> [Exercise details]:
Please repeat the lines below, exactly and only, from the one that holds "Given: Open the notification bell" through the one that holds "Insert a blockquote".

╔══

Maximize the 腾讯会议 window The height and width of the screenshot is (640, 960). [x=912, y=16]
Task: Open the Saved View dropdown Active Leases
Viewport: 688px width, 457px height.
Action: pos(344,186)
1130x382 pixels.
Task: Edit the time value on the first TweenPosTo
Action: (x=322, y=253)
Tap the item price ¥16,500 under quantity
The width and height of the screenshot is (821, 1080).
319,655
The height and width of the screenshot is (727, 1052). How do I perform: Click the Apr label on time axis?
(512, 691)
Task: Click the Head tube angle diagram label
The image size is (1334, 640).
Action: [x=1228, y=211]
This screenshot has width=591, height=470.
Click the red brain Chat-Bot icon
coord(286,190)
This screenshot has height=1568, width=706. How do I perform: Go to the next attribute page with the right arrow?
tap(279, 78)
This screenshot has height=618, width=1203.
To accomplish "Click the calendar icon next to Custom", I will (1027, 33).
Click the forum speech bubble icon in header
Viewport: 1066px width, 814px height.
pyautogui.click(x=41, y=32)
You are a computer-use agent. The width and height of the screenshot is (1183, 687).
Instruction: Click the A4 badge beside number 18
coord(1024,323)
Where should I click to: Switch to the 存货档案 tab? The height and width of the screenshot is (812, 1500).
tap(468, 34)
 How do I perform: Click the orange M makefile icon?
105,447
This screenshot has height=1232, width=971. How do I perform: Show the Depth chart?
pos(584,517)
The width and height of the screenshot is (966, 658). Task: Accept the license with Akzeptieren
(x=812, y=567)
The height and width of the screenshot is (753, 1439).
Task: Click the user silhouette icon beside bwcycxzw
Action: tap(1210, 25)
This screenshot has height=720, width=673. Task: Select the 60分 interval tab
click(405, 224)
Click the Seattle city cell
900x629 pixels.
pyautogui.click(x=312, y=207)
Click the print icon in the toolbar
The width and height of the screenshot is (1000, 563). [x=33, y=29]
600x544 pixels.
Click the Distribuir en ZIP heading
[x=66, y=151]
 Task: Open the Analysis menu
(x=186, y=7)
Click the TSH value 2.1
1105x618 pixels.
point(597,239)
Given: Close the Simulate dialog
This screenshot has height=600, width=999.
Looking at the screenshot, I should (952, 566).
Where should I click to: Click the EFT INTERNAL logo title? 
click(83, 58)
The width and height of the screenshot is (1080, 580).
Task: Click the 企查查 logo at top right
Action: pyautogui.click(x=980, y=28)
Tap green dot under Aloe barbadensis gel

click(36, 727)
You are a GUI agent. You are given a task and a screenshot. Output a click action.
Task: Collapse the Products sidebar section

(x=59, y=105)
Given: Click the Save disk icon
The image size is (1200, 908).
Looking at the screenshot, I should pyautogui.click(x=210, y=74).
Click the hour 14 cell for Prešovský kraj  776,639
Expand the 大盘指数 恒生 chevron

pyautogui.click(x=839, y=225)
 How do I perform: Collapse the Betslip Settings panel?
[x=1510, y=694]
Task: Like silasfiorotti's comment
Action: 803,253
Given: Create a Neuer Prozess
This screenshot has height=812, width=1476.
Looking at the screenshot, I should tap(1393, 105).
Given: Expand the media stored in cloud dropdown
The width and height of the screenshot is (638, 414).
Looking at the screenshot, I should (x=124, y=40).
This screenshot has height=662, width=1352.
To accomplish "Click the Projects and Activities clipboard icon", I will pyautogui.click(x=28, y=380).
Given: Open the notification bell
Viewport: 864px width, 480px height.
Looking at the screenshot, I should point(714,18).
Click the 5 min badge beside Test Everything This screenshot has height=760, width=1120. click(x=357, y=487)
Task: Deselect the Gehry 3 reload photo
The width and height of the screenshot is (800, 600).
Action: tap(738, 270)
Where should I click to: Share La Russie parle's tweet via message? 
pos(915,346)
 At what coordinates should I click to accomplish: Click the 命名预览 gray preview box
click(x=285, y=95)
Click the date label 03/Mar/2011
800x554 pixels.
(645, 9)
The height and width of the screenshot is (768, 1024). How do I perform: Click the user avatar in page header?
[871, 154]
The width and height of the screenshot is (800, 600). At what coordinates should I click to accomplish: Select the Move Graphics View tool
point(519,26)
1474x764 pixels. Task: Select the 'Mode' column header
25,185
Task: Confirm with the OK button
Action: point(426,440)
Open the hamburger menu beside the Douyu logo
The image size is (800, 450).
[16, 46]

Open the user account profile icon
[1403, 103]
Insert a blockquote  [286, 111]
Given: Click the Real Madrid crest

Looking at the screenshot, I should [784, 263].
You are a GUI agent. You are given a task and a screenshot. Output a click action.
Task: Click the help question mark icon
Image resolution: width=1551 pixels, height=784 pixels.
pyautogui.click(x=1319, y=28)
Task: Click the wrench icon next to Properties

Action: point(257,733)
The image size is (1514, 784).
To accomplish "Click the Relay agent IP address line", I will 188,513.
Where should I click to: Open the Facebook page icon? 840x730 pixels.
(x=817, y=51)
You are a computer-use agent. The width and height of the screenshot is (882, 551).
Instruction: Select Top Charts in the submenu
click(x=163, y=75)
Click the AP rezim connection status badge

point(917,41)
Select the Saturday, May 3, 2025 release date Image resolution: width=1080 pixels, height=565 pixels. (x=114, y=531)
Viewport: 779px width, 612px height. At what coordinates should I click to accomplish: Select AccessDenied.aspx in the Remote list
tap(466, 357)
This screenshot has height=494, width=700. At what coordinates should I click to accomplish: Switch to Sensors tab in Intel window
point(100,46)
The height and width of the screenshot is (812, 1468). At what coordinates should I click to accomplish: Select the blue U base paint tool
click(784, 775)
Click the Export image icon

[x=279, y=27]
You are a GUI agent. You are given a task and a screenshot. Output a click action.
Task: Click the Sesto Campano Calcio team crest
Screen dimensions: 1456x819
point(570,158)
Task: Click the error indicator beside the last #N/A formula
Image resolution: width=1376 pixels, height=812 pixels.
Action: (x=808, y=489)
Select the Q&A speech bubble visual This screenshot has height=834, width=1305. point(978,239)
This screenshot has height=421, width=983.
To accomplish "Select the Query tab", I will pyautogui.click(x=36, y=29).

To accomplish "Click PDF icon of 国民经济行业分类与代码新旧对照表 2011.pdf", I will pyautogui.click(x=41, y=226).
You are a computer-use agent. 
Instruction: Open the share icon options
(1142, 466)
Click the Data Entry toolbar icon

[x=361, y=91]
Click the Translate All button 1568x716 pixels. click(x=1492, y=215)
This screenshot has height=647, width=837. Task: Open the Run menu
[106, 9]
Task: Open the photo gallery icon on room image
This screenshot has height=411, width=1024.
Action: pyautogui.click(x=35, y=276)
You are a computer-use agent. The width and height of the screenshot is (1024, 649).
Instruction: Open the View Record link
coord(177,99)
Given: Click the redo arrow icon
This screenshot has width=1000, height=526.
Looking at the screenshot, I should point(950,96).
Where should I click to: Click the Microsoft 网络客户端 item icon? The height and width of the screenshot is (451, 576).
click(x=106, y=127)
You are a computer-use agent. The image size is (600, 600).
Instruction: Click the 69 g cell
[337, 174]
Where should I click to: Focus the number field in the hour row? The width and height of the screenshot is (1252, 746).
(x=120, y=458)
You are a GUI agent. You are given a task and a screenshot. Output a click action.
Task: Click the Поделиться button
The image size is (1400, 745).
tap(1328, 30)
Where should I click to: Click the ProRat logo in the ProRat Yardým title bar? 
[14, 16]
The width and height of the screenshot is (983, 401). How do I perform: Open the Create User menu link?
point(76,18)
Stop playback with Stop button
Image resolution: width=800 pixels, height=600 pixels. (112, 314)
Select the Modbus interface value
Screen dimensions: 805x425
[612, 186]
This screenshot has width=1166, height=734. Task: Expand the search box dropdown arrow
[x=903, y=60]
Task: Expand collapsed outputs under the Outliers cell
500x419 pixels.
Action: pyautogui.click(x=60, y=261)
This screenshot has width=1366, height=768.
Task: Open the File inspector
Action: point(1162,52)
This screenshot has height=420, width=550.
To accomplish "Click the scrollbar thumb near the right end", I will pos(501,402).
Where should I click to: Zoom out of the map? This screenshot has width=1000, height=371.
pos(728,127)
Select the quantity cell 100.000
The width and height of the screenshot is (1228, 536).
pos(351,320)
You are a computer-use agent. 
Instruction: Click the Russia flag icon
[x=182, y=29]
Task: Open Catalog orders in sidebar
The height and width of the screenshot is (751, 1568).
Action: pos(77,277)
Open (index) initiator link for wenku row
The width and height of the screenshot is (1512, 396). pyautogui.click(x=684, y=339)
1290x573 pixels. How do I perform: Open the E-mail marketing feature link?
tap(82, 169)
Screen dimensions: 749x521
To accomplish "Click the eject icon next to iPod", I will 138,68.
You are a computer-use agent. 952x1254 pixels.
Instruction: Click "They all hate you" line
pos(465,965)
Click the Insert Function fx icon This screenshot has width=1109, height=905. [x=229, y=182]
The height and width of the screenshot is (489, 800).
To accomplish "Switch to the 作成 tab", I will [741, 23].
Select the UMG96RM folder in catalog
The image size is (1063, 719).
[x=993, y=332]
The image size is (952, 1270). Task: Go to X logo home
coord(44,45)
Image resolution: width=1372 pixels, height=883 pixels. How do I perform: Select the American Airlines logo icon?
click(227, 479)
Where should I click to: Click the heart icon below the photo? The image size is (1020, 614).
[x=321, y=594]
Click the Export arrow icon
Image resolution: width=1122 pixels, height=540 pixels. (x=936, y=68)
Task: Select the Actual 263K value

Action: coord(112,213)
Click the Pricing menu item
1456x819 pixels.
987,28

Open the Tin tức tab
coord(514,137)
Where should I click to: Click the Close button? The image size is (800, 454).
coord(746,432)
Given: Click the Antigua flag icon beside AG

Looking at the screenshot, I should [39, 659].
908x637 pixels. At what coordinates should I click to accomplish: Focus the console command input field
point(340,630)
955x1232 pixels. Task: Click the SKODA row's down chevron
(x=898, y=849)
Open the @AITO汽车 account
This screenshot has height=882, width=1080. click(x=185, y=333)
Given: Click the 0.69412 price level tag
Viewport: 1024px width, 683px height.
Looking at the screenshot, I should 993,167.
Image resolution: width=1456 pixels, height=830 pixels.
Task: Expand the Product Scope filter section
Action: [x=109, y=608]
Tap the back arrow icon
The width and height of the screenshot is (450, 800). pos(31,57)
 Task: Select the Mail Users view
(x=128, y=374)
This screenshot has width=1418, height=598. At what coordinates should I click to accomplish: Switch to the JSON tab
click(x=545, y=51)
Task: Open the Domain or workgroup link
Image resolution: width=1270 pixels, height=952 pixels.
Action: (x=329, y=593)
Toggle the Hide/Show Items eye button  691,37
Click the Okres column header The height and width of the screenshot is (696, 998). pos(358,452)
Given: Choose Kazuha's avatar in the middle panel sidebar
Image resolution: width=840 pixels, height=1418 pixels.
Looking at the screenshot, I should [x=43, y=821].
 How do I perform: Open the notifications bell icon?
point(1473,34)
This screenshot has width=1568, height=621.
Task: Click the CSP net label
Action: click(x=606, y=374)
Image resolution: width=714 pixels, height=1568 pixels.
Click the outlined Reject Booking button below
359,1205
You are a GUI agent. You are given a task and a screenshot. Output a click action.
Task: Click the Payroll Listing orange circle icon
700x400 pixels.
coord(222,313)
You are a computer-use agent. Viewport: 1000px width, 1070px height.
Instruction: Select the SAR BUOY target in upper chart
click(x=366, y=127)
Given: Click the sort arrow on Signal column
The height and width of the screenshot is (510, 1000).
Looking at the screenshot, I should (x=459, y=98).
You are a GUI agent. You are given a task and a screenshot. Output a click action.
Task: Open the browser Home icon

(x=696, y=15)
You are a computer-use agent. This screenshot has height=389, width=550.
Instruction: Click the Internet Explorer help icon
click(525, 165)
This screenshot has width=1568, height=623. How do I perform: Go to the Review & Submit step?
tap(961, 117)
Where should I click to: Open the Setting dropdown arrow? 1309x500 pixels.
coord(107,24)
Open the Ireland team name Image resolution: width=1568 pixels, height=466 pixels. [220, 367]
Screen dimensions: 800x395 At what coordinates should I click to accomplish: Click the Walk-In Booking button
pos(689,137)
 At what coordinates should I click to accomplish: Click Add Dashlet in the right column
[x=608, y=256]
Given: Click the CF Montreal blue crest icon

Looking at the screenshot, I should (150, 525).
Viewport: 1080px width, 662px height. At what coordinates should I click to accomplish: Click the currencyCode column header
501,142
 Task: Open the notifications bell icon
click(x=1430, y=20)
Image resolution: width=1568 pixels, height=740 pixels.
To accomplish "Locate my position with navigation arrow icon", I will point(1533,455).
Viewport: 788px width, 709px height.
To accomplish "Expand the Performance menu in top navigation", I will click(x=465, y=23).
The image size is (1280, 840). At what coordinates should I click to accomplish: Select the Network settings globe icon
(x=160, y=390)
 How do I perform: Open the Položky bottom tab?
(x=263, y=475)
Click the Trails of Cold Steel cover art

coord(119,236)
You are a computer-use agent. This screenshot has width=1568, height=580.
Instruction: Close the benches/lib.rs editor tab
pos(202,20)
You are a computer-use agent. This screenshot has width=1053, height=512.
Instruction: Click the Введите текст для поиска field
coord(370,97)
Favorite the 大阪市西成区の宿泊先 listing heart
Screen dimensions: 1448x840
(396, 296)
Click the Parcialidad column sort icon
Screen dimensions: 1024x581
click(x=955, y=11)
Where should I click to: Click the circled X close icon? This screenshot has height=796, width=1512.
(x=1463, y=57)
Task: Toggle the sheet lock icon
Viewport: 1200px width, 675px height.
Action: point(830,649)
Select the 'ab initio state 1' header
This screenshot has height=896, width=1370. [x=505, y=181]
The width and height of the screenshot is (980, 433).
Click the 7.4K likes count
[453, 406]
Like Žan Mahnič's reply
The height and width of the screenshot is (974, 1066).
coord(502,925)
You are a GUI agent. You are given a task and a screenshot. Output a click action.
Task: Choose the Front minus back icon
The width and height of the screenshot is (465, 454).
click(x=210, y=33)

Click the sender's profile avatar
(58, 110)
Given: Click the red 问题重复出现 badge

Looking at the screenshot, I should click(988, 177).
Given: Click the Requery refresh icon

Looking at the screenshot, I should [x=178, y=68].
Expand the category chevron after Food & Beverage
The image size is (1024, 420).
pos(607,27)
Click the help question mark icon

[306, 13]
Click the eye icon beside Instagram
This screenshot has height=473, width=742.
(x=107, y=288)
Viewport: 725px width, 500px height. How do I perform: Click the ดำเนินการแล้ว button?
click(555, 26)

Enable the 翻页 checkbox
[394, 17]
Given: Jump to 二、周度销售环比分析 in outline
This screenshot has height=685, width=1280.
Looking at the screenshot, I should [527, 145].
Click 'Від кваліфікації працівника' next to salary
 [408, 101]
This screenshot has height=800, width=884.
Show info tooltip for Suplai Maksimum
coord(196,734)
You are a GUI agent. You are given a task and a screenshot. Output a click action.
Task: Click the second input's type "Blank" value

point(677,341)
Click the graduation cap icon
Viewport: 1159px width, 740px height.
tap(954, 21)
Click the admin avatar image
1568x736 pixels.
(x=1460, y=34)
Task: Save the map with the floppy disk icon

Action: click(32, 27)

╚══

> [Completed exercise]:
Given: Open the notification bell
Viewport: 864px width, 480px height.
Looking at the screenshot, I should point(714,18).
Click the 5 min badge beside Test Everything This screenshot has height=760, width=1120. click(x=357, y=487)
Task: Deselect the Gehry 3 reload photo
The width and height of the screenshot is (800, 600).
Action: tap(738, 270)
Where should I click to: Share La Russie parle's tweet via message? 
pos(915,346)
 At what coordinates should I click to accomplish: Click the 命名预览 gray preview box
click(x=285, y=95)
Click the date label 03/Mar/2011
800x554 pixels.
(645, 9)
The height and width of the screenshot is (768, 1024). How do I perform: Click the user avatar in page header?
[871, 154]
The width and height of the screenshot is (800, 600). At what coordinates should I click to accomplish: Select the Move Graphics View tool
point(519,26)
1474x764 pixels. Task: Select the 'Mode' column header
25,185
Task: Confirm with the OK button
Action: point(426,440)
Open the hamburger menu beside the Douyu logo
The image size is (800, 450).
[16, 46]

Open the user account profile icon
[1403, 103]
Insert a blockquote  [286, 111]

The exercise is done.